=== Section Start ===
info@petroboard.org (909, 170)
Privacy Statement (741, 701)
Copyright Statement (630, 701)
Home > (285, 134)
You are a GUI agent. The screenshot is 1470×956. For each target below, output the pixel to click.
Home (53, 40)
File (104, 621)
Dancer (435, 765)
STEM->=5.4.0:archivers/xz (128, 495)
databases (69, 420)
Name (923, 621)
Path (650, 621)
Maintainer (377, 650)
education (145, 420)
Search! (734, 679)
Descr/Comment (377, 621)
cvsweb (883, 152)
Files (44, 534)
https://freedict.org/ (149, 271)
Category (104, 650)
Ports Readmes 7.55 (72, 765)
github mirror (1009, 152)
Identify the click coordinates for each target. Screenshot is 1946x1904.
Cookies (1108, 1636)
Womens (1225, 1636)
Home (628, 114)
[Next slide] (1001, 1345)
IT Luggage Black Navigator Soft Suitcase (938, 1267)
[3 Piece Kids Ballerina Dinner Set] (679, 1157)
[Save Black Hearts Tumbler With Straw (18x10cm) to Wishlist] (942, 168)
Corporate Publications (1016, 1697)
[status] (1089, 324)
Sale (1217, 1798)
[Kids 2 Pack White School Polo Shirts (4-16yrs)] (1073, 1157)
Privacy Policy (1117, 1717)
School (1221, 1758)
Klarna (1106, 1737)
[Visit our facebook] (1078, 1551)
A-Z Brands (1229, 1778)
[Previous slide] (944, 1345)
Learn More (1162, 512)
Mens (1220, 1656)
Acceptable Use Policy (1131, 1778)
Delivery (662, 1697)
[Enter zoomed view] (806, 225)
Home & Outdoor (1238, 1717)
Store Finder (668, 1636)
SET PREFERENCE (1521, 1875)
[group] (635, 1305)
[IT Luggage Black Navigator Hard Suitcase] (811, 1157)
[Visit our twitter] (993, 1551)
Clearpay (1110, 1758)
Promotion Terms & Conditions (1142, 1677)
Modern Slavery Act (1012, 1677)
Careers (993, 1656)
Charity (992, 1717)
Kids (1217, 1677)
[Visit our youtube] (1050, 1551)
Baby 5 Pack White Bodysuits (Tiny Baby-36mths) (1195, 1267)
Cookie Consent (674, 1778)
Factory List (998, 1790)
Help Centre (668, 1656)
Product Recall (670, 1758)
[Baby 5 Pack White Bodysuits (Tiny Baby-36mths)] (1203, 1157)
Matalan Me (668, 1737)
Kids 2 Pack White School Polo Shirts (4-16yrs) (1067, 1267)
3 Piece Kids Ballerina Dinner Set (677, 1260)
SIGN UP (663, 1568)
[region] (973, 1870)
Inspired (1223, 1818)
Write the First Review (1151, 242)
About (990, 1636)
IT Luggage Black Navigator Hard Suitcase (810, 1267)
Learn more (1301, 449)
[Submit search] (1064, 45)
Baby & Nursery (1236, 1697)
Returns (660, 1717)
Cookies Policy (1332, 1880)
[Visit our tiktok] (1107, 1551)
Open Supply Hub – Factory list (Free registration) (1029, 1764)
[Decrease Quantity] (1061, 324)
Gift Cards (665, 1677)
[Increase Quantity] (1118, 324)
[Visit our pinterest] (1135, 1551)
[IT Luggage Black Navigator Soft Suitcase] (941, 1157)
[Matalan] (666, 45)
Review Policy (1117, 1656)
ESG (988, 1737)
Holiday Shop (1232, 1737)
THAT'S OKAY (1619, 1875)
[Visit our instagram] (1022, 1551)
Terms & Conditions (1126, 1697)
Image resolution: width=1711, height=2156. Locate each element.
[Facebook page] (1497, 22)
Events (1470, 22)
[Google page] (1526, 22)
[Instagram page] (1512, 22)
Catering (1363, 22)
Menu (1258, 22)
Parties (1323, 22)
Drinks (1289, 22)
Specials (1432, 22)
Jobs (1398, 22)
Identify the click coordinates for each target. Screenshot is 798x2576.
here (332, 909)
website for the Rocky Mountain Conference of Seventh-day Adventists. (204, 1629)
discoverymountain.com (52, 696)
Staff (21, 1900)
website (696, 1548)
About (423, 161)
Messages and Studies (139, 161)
=== Section End ===
▶ _Exercise objective_:
Your answer should consist solely of the lines above from the line with "[Visit our pinterest] (1135, 1551)" to the line with "discoverymountain.com (52, 696)", both included, reproduced exactly.

▶ _Solution_:
[Visit our pinterest] (1135, 1551)
[IT Luggage Black Navigator Soft Suitcase] (941, 1157)
[Matalan] (666, 45)
Review Policy (1117, 1656)
ESG (988, 1737)
Holiday Shop (1232, 1737)
THAT'S OKAY (1619, 1875)
[Visit our instagram] (1022, 1551)
Terms & Conditions (1126, 1697)
Image resolution: width=1711, height=2156. Locate each element.
[Facebook page] (1497, 22)
Events (1470, 22)
[Google page] (1526, 22)
[Instagram page] (1512, 22)
Catering (1363, 22)
Menu (1258, 22)
Parties (1323, 22)
Drinks (1289, 22)
Specials (1432, 22)
Jobs (1398, 22)
Identify the click coordinates for each target. Screenshot is 798x2576.
here (332, 909)
website for the Rocky Mountain Conference of Seventh-day Adventists. (204, 1629)
discoverymountain.com (52, 696)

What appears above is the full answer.